## SUPPLIED RECORDS

· · ·

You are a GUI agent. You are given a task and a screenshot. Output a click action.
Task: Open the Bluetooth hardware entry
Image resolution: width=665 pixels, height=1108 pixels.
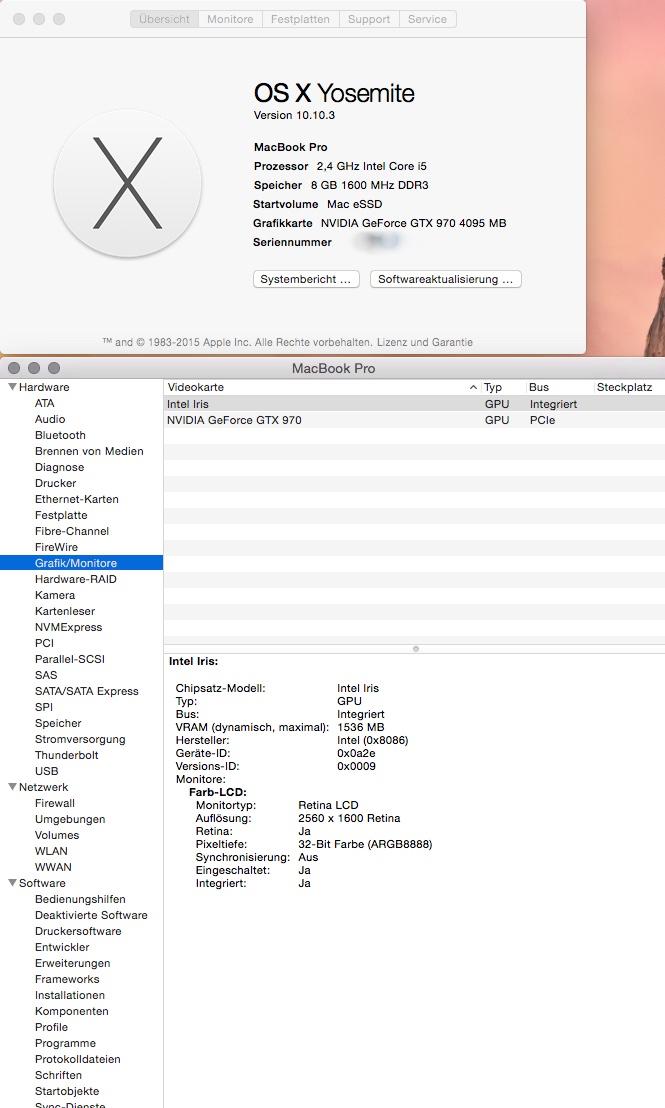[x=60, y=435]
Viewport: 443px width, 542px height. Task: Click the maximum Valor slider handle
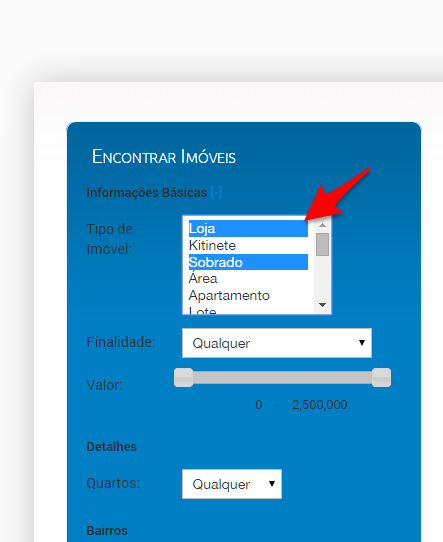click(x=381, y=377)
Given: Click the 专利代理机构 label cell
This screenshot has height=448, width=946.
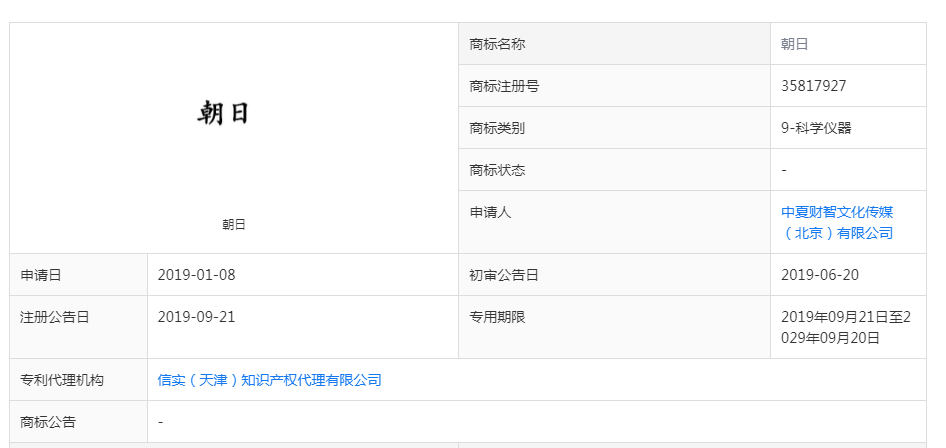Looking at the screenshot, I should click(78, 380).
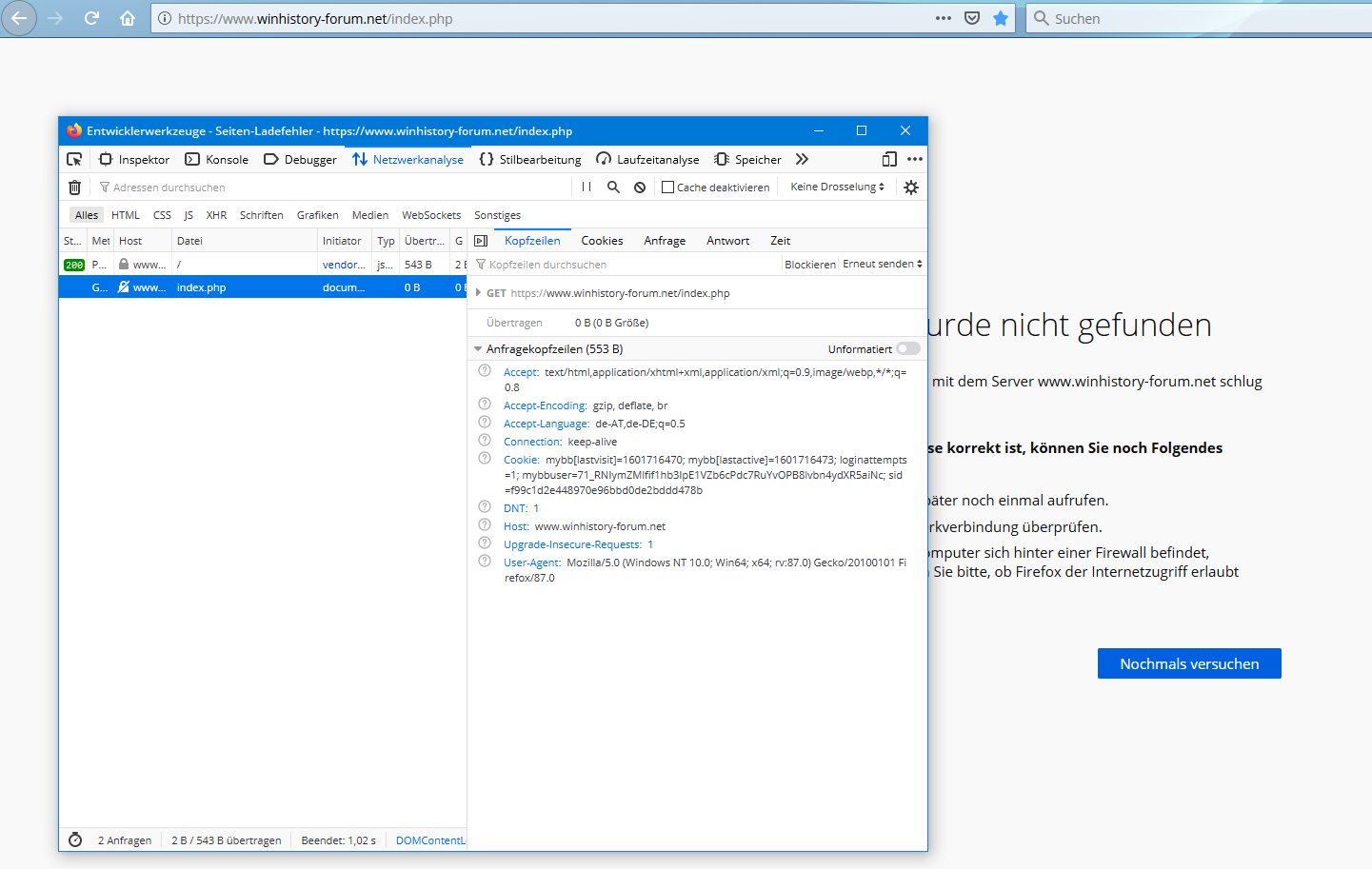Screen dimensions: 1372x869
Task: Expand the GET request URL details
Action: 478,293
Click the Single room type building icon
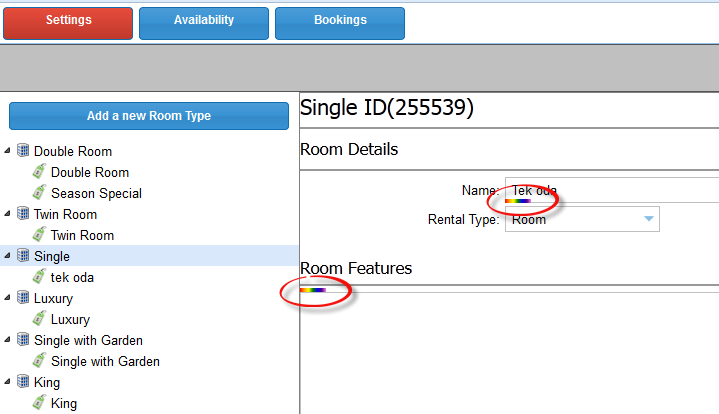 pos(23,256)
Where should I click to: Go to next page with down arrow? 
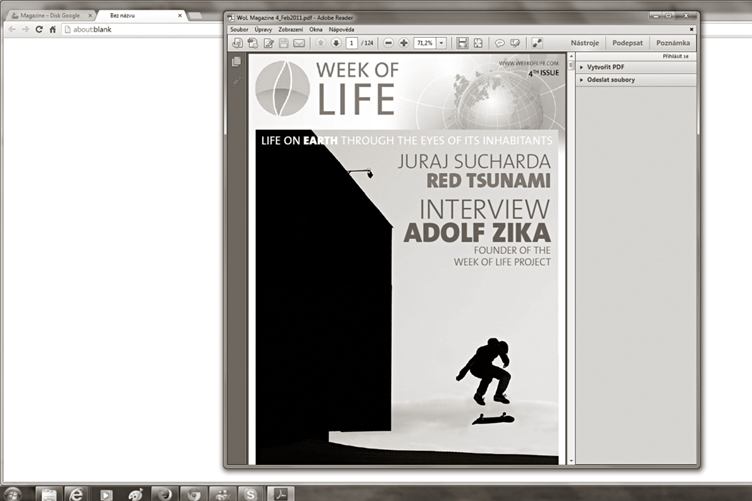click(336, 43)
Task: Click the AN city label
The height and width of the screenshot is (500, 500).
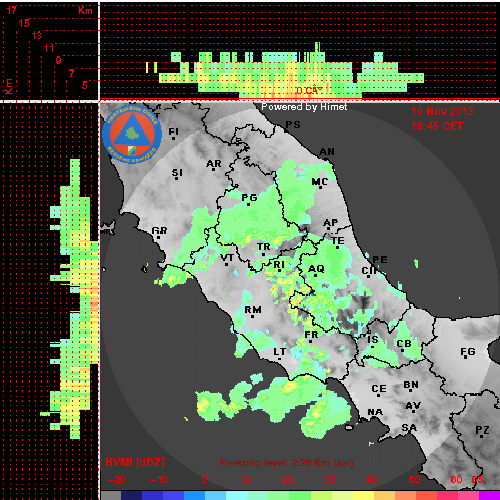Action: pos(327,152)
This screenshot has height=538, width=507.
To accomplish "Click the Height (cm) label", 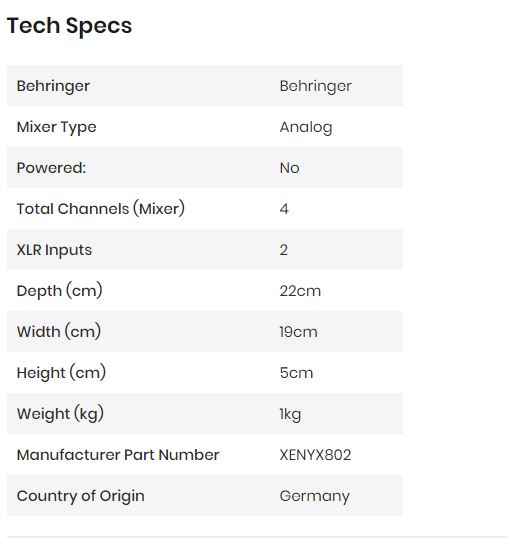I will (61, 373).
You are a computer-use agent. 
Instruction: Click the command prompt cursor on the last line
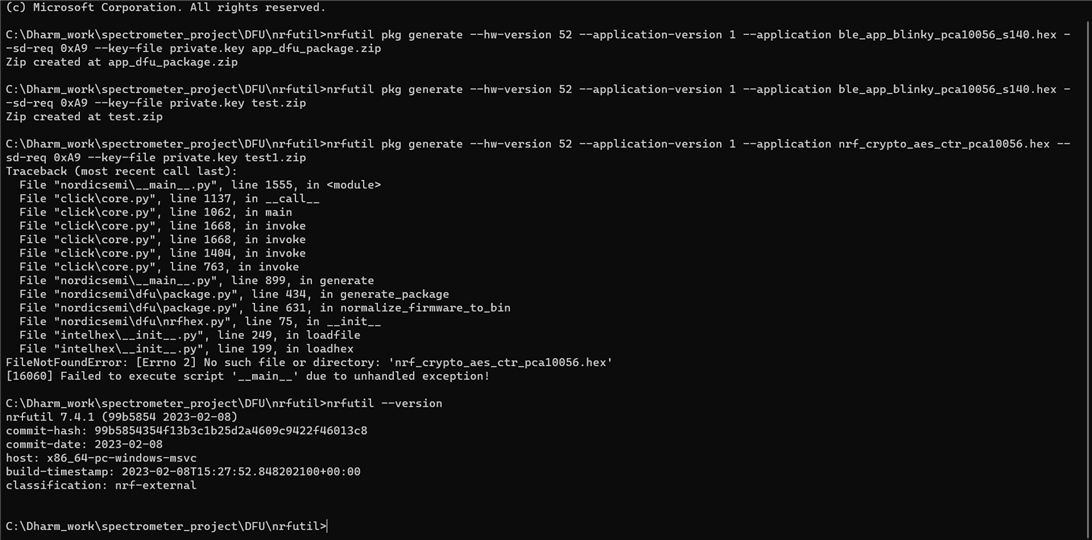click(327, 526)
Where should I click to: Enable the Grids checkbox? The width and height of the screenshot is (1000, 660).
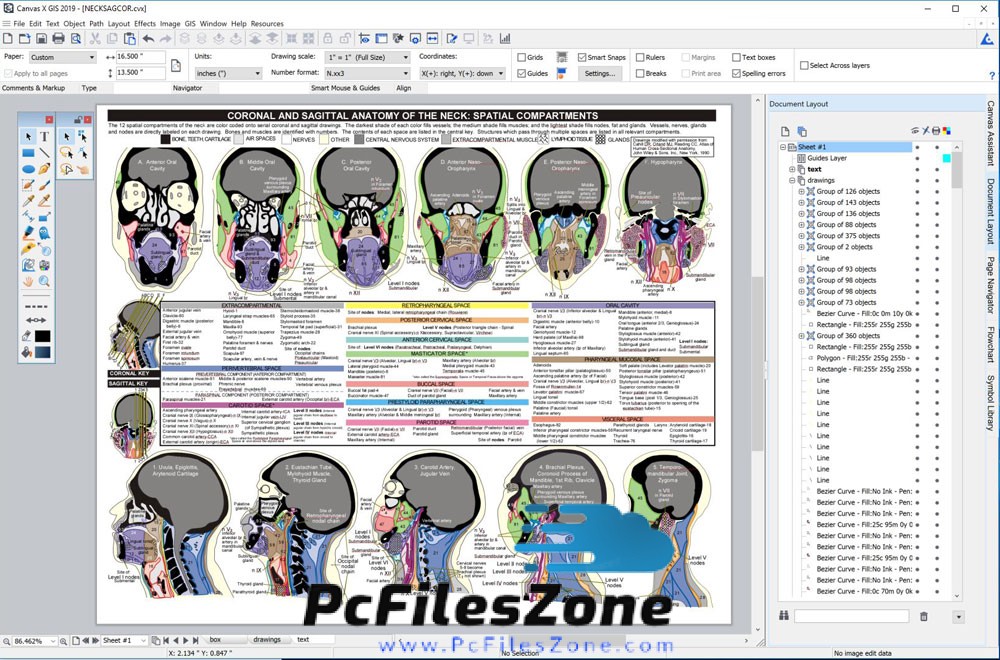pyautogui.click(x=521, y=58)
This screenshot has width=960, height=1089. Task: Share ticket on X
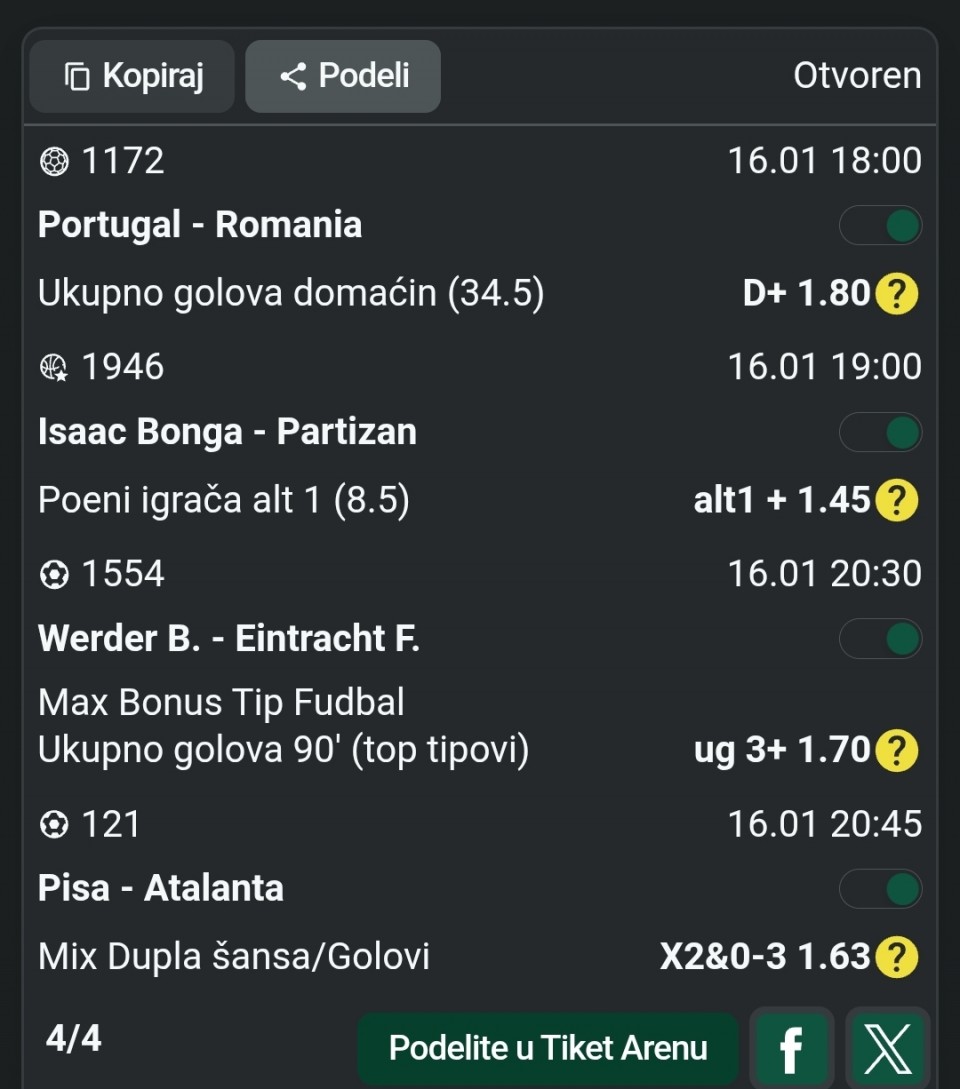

· · ·

What is wanted is the number of lines holding "agent" in the entries. Nothing else should be given.

## EXERCISE OUTPUT
2